C’est une femme qui prend les rênes à partir de ce lundi 1er juin du quotidien lyonnais, Le Progrès.
Le Groupe EBRA auquel appartient ce titre annonce en effet la nomination de Soizic Bouju au poste de directrice générale du Progrès, mais aussi du Bien Public et du Journal de Saône-et-Loire.
« Elle aura pour mission de poursuivre et dynamiser les projets stratégiques engagés au sein des marques de presse, notamment en renforçant la puissance des journaux, en développant de nouvelles audiences et en optimisant la performance des titres, en cohérence avec la vision stratégique du Groupe EBRA » est-il expliqué. Un sacré challenge !
Journaliste de formation, Soizic Bouju, ancienne « localière » sur le terrain, a ensuite évolué dans des postes de direction : c’est son parcours professionnel qui l’a propulsé à cette nouvelle fonction.

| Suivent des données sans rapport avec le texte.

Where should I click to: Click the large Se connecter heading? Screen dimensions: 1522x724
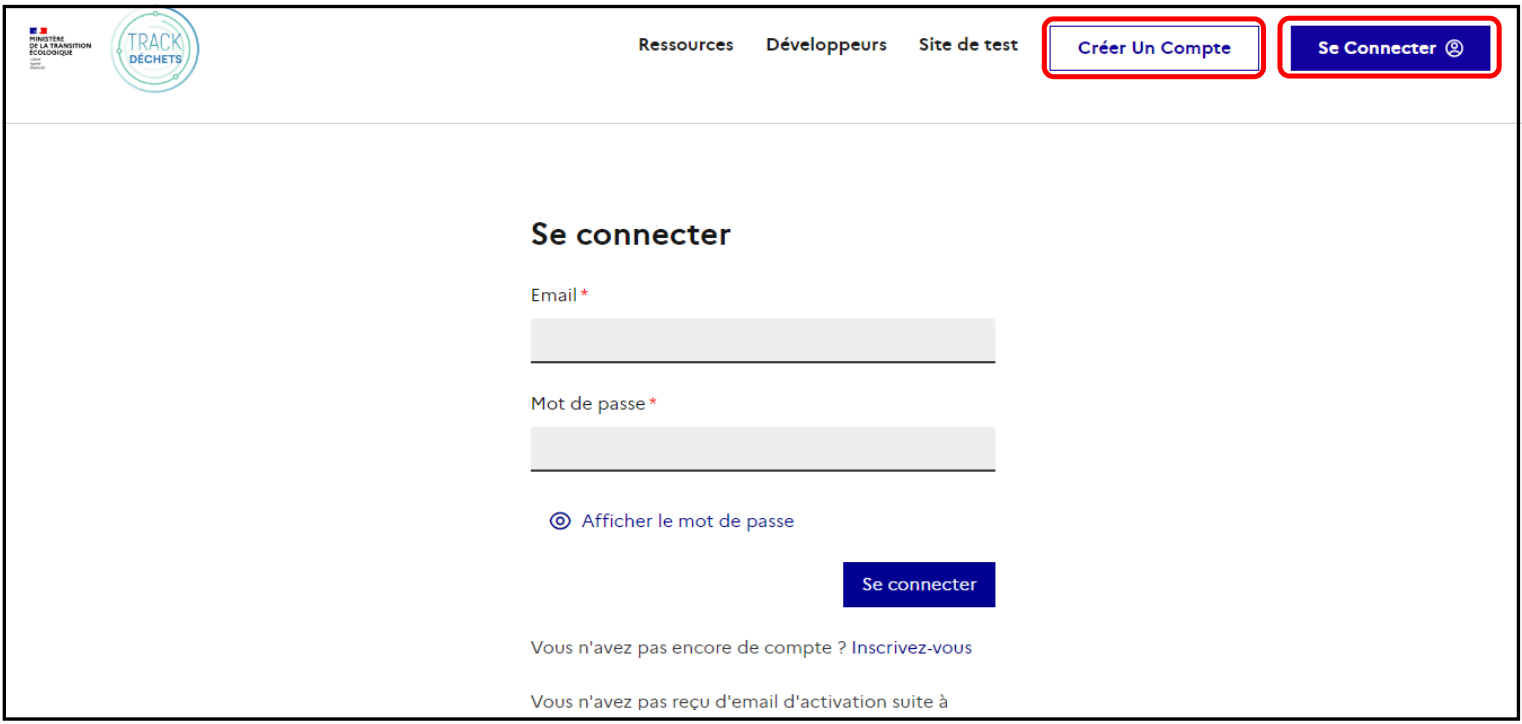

Ce n’est pas un choix interne qui a été opéré pour remplacer à cette fonction, Pierre Fanneau à qui elle succède : Soizic Bouju est issue de la Presse Quotidienne Régionale : elle dirigeait Centre France La Montagne jusqu’à la fin de l’année 2025.

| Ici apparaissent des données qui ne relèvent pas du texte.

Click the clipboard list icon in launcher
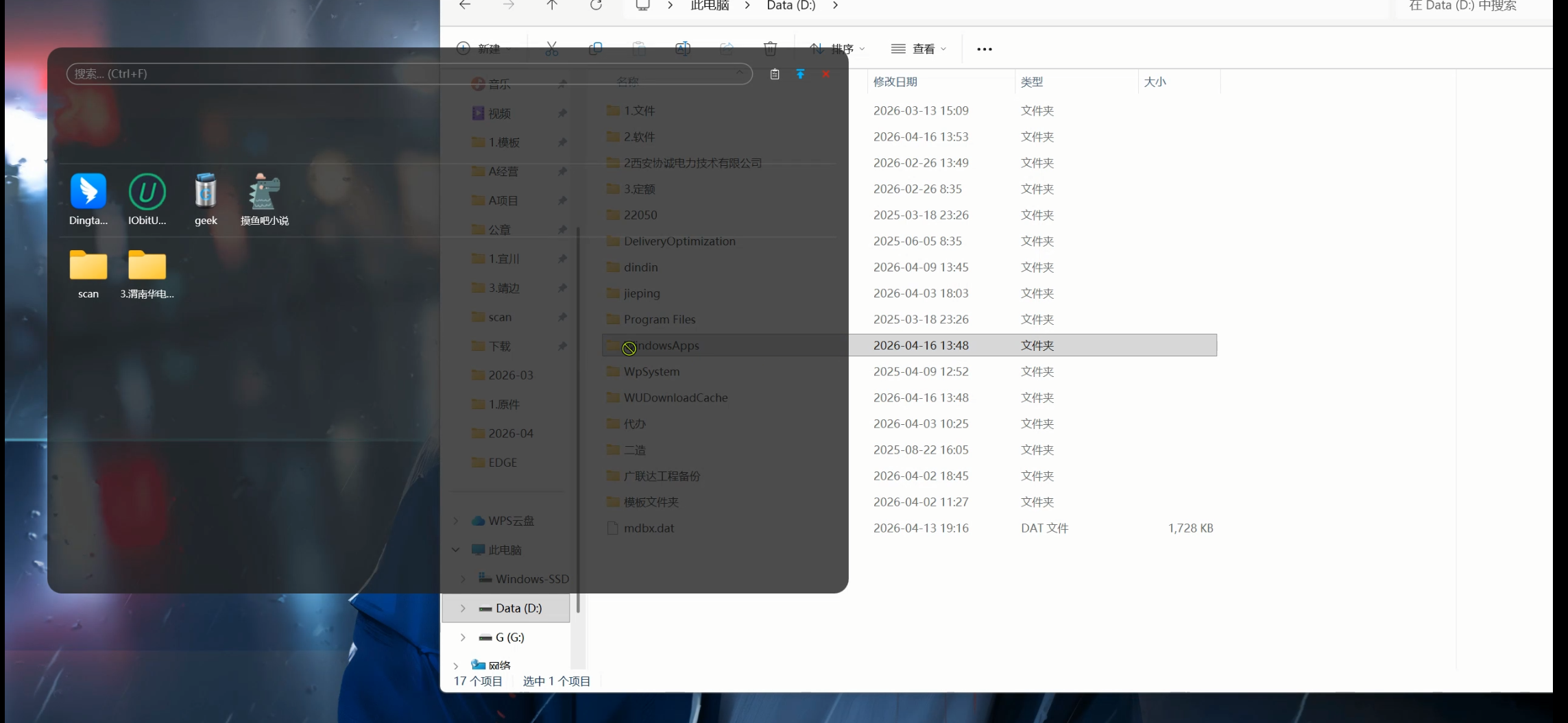This screenshot has width=1568, height=723. (x=775, y=74)
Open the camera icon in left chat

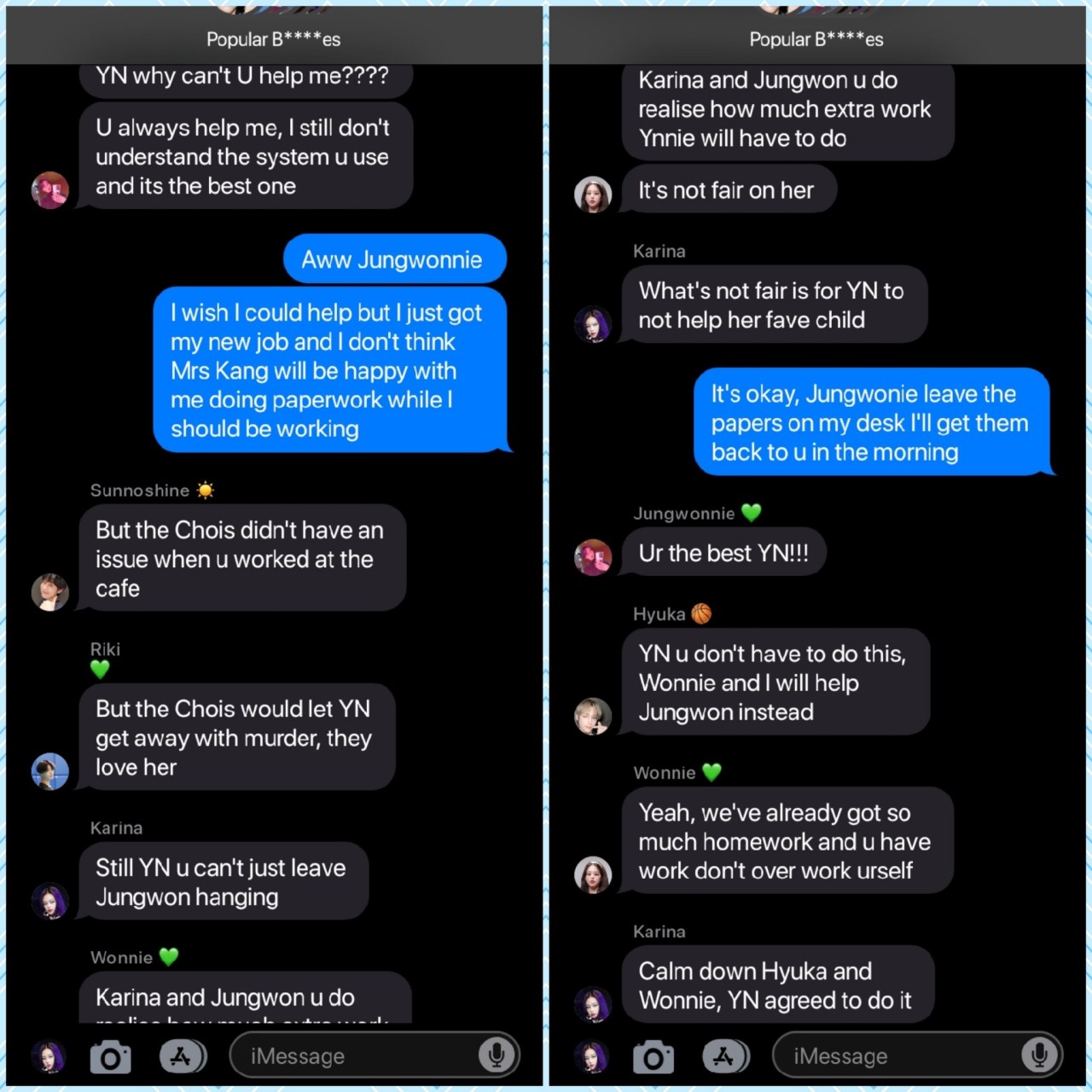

Diplômée de Sciences Po Toulouse et de l’ESJ (Ecole Supérieure de Journalisme) de Lille, elle a été journaliste en locale puis en pages régionales à Nord Eclair, a dirigé la formation initiale de l’ESJ de Lille en qualité de directrice des études et rejoint le Groupe Prisma pour diriger l’Académie Prisma et piloter le développement des Ressources Humaines.
Consultante indépendante en stratégie de contenus, organisation et digitalisation des médias, elle a rejoint ensuite le Groupe Centre France à Clermont-Ferrand où elle a occupé successivement les fonctions de directrice de l’Innovation au sein du pôle éditorial, directrice générale adjointe, puis déléguée. Elle avait été nommée directrice générale en 2020.
Comment la nouvelle patronne du Progrès compte-t-elle répondre à l’érosion continue de la Presse Quotidienne Régionale et donc celle des ventes du Progrès ?
« Dans un contexte d’évolution accélérée des médias, je suis convaincue que la force de nos titres repose avant tout sur la qualité de l’information, la proximité avec les territoires et l’engagement de ceux qui les portent chaque jour. Ensemble, nous poursuivrons les dynamiques de développement engagées afin de renforcer durablement nos liens avec les lecteurs et l’ensemble des acteurs de nos territoires », assure-t-elle.